May 28, 2015 · Clean Air · (No comments)

On Wednesday, May 27, the United States White House announced that the Army Corps of Engineers and the Environmental Protection Agency have finally issued new guidelines to help direct the protection of waterways that fall under federal jurisdiction from commercial and residential landowner damage caused by destruction and pollution.

Why were these new rules necessary?

Many businesses and residential landowners had difficulty understanding some of the previous Clean Air Act rules after the Supreme Court made a decision in 2001 and another decision in 2006 that caused confusion about small waterways. According to the Associated Press, these decisions left more than half of all U.S. wetlands and small streams unprotected by federal law. Worse yet, some people also took advantage of the confusion caused by the decisions to purposely destroy and pollute these waterways.

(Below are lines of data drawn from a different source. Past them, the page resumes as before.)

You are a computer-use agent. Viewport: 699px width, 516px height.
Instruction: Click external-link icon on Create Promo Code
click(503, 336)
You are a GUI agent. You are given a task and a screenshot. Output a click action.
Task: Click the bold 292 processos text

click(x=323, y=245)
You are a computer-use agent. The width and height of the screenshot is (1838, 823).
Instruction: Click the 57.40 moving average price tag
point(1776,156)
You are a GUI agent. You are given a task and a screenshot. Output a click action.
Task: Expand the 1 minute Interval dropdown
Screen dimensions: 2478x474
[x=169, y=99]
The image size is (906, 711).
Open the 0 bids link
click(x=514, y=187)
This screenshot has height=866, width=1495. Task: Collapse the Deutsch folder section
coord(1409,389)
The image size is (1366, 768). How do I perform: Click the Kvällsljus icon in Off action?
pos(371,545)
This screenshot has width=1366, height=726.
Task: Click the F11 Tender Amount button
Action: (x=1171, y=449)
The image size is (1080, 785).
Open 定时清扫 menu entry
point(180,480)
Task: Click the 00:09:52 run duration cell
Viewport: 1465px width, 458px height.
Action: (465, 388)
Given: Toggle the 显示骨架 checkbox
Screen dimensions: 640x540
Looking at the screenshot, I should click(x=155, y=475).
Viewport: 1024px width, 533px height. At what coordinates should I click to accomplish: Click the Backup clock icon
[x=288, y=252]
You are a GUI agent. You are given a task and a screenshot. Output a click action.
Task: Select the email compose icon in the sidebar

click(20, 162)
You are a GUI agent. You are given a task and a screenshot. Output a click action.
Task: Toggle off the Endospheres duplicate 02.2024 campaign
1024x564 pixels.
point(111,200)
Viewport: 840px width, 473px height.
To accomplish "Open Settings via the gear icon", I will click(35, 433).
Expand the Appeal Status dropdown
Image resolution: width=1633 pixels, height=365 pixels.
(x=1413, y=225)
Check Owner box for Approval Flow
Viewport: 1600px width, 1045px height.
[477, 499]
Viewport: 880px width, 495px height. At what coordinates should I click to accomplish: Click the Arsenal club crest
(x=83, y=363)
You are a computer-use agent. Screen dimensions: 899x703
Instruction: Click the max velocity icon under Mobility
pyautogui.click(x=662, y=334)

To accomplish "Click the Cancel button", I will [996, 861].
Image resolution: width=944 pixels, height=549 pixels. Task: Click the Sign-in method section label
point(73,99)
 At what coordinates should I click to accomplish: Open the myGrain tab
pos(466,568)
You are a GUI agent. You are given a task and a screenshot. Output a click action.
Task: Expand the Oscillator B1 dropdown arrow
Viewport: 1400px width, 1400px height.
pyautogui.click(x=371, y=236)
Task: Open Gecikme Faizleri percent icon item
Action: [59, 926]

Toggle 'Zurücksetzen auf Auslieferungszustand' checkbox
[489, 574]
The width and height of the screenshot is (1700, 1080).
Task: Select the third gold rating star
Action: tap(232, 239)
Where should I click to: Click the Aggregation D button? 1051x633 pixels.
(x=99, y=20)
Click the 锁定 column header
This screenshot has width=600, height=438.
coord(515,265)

The White House believes that the new guidelines will make it easier for businesses and residential landowners to understand the Clean Air Act rules according to Madison Street Capital on It will also make it easier to punish anyone who accidentally or knowingly violates the Clean Air Act.

Although environmentalists are thrilled with these changes, many business owners — especially farmers and ranchers — are deeply opposed to new rules. Of course, experts have pointed out that these groups would be the ones most opposed since farm and ranch owners have been the ones violating the Clean Air Act the most since the Supreme Court changes.